### What the exercise asks
Looking at the listing below, give the number of lines in which the string "computer" appears, and add nothing else.

/---

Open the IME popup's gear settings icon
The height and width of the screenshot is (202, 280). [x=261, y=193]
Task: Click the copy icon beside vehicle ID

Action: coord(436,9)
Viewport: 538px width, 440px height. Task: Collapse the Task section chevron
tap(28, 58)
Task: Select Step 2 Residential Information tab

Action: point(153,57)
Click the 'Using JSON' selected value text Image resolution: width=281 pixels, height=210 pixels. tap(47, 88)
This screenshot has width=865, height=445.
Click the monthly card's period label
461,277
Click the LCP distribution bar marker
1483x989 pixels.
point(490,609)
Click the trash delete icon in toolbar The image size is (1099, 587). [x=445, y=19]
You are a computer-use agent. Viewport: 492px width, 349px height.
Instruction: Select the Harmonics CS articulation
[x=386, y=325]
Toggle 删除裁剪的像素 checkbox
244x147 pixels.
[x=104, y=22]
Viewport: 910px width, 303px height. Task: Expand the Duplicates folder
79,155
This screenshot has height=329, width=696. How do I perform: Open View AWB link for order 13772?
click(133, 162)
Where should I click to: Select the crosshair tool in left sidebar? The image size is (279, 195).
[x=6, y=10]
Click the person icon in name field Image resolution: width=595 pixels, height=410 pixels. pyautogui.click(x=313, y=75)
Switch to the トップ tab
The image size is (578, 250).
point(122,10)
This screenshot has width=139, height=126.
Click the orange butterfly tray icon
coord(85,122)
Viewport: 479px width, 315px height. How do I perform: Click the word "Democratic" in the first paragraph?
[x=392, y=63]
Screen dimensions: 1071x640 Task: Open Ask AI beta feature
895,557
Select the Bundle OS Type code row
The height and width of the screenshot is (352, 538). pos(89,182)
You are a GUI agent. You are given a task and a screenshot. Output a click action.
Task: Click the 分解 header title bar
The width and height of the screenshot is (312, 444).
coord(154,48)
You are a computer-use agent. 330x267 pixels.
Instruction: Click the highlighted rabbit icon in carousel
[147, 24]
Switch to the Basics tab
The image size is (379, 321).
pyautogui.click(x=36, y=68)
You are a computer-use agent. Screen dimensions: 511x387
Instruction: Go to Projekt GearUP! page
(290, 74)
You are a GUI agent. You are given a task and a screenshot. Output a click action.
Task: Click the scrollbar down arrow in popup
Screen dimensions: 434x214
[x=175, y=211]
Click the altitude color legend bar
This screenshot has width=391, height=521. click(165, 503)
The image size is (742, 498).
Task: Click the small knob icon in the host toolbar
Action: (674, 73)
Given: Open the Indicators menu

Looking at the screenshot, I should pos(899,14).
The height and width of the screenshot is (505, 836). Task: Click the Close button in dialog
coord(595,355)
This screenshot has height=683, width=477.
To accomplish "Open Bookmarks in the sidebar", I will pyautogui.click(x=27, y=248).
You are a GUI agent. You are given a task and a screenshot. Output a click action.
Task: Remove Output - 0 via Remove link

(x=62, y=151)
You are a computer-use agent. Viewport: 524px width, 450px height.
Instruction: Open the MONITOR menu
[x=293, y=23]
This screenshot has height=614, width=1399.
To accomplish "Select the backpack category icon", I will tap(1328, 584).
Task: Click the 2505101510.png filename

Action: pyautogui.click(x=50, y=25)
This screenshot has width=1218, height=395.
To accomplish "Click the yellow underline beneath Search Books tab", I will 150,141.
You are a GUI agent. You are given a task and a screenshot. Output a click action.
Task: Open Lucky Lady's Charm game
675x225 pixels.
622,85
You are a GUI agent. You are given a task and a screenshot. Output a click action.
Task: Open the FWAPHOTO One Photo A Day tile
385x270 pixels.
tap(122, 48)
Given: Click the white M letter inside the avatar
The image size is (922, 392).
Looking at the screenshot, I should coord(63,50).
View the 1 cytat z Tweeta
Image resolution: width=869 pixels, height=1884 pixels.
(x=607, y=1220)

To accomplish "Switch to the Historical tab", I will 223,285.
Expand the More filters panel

\---

### Solution
4